Artifactory works out of the box just by dropping the war file in Tomcat and on first run it creates a Derby database in ${user.home}/.artifactory/data directory. To change the database to PostgreSQL or something else stop the Tomcat and follow the steps given below-

1. Delete ${user.home}/.artifactory/data directory.
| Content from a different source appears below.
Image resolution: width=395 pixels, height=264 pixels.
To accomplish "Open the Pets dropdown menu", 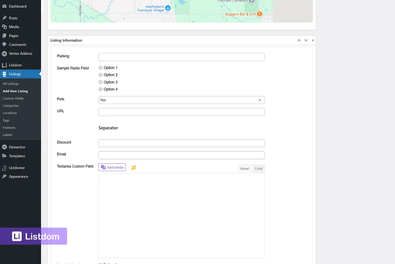I will (x=181, y=100).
2. Uncomment and change following line in ${user.home}/.artifactory/etc/artifactory.system.properties file-
    artifactory.jcr.configPath=repo/postgresql

3. Create ${user.home}/.artifactory/etc/repo/postgresql/repo.xml with following contents (this is based on MySQL configuration file available in Artifactory code base)-

<?xml version="1.0" encoding="ISO-8859-1"?>
<!--<!DOCTYPE Repository SYSTEM "config.dtd">-->

<Repository>
    <!--
        virtual file system where the repository stores global state
        (e.g. registered namespaces, custom node types, etc.)
    -->

    <!-- PostgreSQL Filesystem -->
    <FileSystem class="org.apache.jackrabbit.core.fs.db.DbFileSystem">
        <param name="driver" value="org.postgresql.Driver"/>
        <param name="url" value="jdbc:postgresql://localhost:5432/artifactory"/>
        <param name="user" value="artifactory_user"/>
        <param name="password" value="password"/>
        <param name="schema" value="postgresql"/>
    </FileSystem>

    <!-- http://wiki.apache.org/jackrabbit/DataStore -->

    <!-- PostgreSQL Datastore -->
    <DataStore class="org.artifactory.jcr.jackrabbit.ArtifactoryDbDataStoreImpl">
        <param name="url" value="jdbc:postgresql://localhost:5432/artifactory"/>
        <param name="tablePrefix" value=""/>
        <param name="user" value="artifactory_user"/>
        <param name="password" value="password"/>
        <param name="databaseType" value="postgresql"/>
        <param name="driver" value="org.postgresql.Driver"/>
        <param name="minRecordLength" value="512"/>
        <param name="maxConnections" value="15"/>
        <param name="copyWhenReading" value="true"/>
    </DataStore>

    <!--
        security configuration
    -->
    <Security appName="Jackrabbit">
        <!--
            access manager:
            class: FQN of class implementing the AccessManager interface
        -->
        <AccessManager class="org.apache.jackrabbit.core.security.SimpleAccessManager">
            <!-- <param name="config" value="${rep.home}/access.xml"/> -->
        </AccessManager>

        <LoginModule class="org.apache.jackrabbit.core.security.SimpleLoginModule">
            <!-- anonymous user name ('anonymous' is the default value) -->
            <param name="anonymousId" value="anonymous"/>
            <!--
              default user name to be used instead of the anonymous user
              when no login credentials are provided (unset by default)
           -->
            <param name="defaultUserId" value="superuser"/>
        </LoginModule>
    </Security>

    <!--
        location of workspaces root directory and name of default workspace
    -->
    <Workspaces rootPath="${rep.home}/workspaces" defaultWorkspace="default"/>
    <!--
        workspace configuration template:
        used to create the initial workspace if there's no workspace yet
    -->
    <Workspace name="${wsp.name}">
        <!--
            virtual file system of the workspace:
            class: FQN of class implementing the FileSystem interface
        -->
        <FileSystem class="org.apache.jackrabbit.core.fs.local.LocalFileSystem">
            <param name="path" value="${wsp.home}"/>
        </FileSystem>
        <!--
            persistence manager of the workspace:
            class: FQN of class implementing the PersistenceManager interface
        -->

        <!-- PostgreSQL Persistance Manager -->
        <PersistenceManager class="org.apache.jackrabbit.core.persistence.bundle.PostgreSQLPersistenceManager">
            <param name="url" value="jdbc:postgresql://localhost:5432/artifactory"/>
            <param name="user" value="artifactory_user"/>
            <param name="password" value="password"/>
            <param name="schemaObjectPrefix" value="${wsp.name}_"/>
        </PersistenceManager>

        <!-- http://issues.apache.org/jira/browse/JCR-314 -->
        <ISMLocking class="org.apache.jackrabbit.core.state.FineGrainedISMLocking"/>

        <!--
            Search index and the file system it uses.
            class: FQN of class implementing the QueryHandler interface

            If required by the QueryHandler implementation, one may configure
            a FileSystem that the handler may use.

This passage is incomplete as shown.